= EXERCISE DIRECTIONS =
Copy the passage on Ender's Game starting at "When you, as" and ending at "ceremonial final move.", and switch "helmets" to "palms".

= SOURCE PASSAGE =
☆ ☆ ☆ ☆
Consider the dilemma faced by Orson Scott Card in writing Ender’s Game (the book, not the movie). Card can tell us that Andrew “Ender” Wiggin is a military genius and great at commanding ships, but this is merely telling. We cannot actually be shown how Ender Wiggin has arranged a set of ships into a 3D pattern, and see for ourselves that this is a more powerfully attacking 3D pattern than we’d have invented. (Especially in the book, as opposed to the movie!)  In order to show Ender being smart, Card had to put Ender in a situation that we as readers could understand was threateningly difficult, and then show Ender’s solution, which would be something we could understand, and see for ourselves was good or clever.
So Card establishes early in the book that when the enemy’s army is all frozen, the winning commander has four un-frozen soldiers open the enemy’s gate to ceremonialize the victory, after which the lights come on and the game is over. Card shows you this happening several times, so that it is there in your memory as a well-established fact. Then Card puts Ender up against two armies at once, odds that not even Ender can beat, gives the dilemma some time to establish plot tension… whereupon Ender gives up on playing by the rules, and just bulls through with five soldiers and opens the enemy’s gate immediately. It doesn’t have to be explained to you how this works. There’s no slowdown for exposition at the moment of climax. All the mechanical rules operating to declare Ender’s victory are already known to you; the story has already shown the ceremony several times so that it’ll be there in your literary memory at the critical moment when you’re shown Ender’s good idea and Card wants you to understand it immediately, without pausing in the story.
When you, as an author, have written similar scenes a few times yourself, it will occur to you that the only reason why this rule exists in the Enderverse – the real reason that a battle in Battle School ends with four soldiers pressing their helmets to the enemy’s gate – is because Card wanted to put Ender in an impossible fight, decided that Ender would fight two armies, asked himself “Now how the heck can Ender win?”, invented the victory condition, asked himself why commanders wouldn’t just vigorously defend their gates, and then decided to write (into the earlier parts of the story) that this was considered a ceremonial final move.

Is this cheating? Yes, but cut Orson Scott Card some slack! He can’t actually show us Ender being a great tactical genius the way a real-life version of Ender would be, because we’re not tactical geniuses. [1] (emphasis added)
☆ ☆ ☆ ☆
= DATASET ENTRIES =
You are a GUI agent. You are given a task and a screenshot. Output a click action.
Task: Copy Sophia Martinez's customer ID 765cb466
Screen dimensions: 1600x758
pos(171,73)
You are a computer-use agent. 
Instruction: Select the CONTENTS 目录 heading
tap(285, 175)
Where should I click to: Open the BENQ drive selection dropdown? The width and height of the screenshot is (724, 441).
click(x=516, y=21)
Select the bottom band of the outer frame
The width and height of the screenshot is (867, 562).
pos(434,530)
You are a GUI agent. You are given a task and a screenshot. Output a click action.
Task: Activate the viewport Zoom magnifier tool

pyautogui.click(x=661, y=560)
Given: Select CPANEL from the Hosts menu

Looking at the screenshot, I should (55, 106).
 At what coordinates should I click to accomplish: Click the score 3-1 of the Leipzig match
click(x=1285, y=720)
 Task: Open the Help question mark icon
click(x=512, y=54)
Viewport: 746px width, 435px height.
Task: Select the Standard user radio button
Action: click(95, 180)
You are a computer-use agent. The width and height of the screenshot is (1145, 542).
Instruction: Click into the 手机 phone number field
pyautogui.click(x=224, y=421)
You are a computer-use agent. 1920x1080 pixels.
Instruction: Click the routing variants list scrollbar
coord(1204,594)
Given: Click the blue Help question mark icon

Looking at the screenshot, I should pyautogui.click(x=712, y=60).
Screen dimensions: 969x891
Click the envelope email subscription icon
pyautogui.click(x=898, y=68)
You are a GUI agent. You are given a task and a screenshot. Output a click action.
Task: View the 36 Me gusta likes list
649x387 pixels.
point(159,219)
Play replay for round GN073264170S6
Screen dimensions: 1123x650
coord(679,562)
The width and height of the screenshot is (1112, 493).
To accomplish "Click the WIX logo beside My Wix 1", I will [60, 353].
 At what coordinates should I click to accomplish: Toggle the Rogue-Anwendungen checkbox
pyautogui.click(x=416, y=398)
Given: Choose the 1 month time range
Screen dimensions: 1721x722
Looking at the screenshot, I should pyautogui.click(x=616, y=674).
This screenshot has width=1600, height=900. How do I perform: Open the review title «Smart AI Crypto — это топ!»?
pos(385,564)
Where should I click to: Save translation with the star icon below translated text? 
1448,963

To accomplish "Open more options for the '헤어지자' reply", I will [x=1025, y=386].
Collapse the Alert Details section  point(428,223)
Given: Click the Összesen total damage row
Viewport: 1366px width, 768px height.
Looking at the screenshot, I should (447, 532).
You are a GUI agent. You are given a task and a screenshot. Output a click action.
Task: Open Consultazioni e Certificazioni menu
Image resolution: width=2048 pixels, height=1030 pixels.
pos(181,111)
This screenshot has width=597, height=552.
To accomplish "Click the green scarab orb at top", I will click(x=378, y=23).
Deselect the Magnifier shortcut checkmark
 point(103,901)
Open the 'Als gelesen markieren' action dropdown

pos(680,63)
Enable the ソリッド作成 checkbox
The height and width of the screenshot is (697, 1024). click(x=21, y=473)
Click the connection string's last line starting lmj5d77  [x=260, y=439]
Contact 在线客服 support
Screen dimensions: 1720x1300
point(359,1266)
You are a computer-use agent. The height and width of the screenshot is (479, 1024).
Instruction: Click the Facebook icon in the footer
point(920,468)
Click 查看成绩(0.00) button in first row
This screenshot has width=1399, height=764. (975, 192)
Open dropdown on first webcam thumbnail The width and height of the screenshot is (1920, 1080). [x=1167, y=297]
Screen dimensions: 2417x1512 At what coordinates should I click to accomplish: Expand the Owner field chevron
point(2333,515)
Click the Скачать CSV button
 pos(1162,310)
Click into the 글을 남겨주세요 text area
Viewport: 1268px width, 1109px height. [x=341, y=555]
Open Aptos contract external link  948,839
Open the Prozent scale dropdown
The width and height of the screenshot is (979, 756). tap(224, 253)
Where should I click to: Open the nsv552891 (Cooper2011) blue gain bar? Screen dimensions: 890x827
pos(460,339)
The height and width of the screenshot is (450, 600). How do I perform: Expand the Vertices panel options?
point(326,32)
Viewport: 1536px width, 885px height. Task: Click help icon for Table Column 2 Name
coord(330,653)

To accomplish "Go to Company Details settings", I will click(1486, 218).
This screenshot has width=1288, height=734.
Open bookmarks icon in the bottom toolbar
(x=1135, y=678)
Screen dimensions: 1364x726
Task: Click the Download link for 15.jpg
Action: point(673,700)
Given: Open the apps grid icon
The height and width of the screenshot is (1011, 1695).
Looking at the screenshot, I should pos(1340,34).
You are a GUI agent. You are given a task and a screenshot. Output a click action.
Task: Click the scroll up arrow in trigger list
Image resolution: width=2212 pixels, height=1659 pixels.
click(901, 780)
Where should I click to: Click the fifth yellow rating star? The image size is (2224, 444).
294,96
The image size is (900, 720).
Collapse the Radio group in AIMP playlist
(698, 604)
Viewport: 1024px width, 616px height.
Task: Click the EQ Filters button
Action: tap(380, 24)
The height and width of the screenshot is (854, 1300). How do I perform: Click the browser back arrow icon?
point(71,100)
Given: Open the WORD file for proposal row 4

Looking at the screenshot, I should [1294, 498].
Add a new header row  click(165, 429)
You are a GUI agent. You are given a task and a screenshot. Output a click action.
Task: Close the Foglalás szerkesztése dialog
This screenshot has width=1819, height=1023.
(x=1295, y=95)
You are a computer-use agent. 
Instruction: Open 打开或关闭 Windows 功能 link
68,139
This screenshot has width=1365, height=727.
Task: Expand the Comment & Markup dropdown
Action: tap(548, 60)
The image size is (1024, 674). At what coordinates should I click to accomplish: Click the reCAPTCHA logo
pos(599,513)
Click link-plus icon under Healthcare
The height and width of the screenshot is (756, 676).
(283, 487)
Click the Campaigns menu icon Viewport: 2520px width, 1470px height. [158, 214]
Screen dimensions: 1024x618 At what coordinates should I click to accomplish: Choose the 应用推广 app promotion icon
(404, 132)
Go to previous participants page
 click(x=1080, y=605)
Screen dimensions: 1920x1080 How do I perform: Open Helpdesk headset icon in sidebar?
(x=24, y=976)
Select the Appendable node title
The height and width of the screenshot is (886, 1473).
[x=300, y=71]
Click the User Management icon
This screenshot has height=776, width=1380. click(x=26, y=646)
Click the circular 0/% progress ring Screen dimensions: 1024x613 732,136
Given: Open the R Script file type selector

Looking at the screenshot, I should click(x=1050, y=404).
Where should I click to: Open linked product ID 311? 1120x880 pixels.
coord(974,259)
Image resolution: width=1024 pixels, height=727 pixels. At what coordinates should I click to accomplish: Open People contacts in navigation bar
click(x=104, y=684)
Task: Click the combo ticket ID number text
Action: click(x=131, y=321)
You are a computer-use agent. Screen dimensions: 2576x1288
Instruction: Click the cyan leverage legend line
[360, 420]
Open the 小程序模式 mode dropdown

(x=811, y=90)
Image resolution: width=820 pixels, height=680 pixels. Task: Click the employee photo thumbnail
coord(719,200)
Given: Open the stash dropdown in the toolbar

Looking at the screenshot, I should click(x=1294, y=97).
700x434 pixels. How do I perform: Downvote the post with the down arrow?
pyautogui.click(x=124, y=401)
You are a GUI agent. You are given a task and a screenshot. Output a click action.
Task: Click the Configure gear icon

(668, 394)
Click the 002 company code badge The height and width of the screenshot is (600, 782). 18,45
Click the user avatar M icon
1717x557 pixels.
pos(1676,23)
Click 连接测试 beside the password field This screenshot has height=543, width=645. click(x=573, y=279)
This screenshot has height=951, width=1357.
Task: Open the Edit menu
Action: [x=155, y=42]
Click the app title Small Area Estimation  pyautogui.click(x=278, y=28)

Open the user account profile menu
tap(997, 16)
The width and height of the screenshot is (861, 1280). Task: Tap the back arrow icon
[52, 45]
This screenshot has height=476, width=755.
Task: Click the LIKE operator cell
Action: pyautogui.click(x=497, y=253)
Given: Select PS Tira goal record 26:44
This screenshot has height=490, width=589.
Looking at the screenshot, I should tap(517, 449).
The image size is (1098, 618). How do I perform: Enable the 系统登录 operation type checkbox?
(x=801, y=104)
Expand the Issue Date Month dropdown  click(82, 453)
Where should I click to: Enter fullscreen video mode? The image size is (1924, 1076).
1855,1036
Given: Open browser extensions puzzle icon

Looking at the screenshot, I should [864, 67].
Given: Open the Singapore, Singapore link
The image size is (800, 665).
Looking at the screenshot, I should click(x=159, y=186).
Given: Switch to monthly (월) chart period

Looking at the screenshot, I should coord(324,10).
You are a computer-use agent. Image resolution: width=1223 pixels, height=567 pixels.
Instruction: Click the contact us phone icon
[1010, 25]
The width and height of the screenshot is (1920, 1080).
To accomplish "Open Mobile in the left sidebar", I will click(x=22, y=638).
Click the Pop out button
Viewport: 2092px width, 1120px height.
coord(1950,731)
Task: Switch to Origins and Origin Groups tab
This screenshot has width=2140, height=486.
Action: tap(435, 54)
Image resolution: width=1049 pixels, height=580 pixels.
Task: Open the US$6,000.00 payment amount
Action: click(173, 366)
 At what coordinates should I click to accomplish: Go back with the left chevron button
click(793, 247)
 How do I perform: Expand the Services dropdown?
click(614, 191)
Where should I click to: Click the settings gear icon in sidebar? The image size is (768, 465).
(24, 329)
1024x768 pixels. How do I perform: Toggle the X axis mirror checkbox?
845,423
☆ ☆ ☆ ☆
= TASK RESPONSE =
When you, as an author, have written similar scenes a few times yourself, it will occur to you that the only reason why this rule exists in the Enderverse – the real reason that a battle in Battle School ends with four soldiers pressing their palms to the enemy’s gate – is because Card wanted to put Ender in an impossible fight, decided that Ender would fight two armies, asked himself “Now how the heck can Ender win?”, invented the victory condition, asked himself why commanders wouldn’t just vigorously defend their gates, and then decided to write (into the earlier parts of the story) that this was considered a ceremonial final move.